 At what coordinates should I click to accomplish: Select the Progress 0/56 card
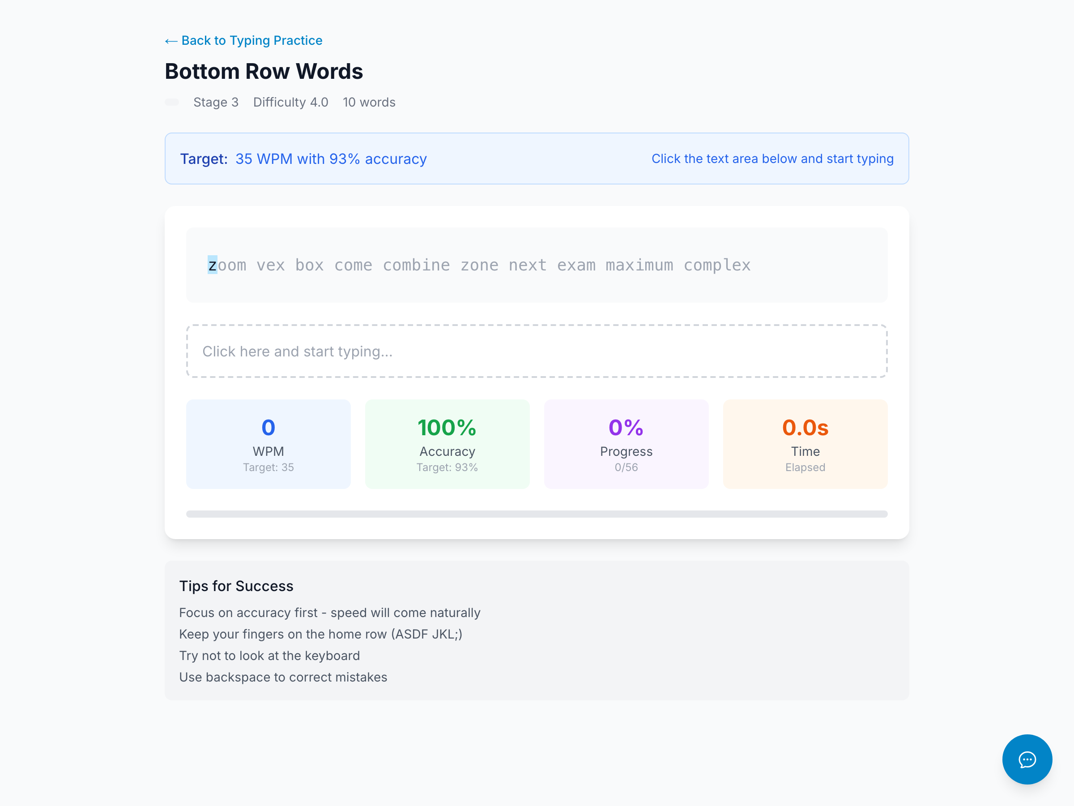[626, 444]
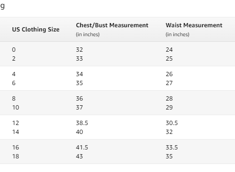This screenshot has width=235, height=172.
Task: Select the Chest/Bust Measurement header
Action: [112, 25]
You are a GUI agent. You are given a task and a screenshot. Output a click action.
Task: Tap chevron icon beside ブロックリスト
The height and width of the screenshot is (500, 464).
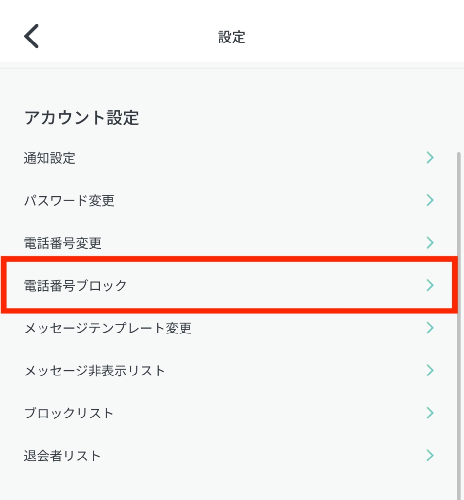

■ ■ ■ ■ ■ ■ ■

→ **WHAT THE TASK REQUIRES**: Begin with the line containing "Task: Tap chevron icon beside ブロックリスト" and end with the last line of the entries above. Copy those lines exactly, both ends included, and drop every picture.

→ **ANSWER SPACE**:
Task: Tap chevron icon beside ブロックリスト
The height and width of the screenshot is (500, 464).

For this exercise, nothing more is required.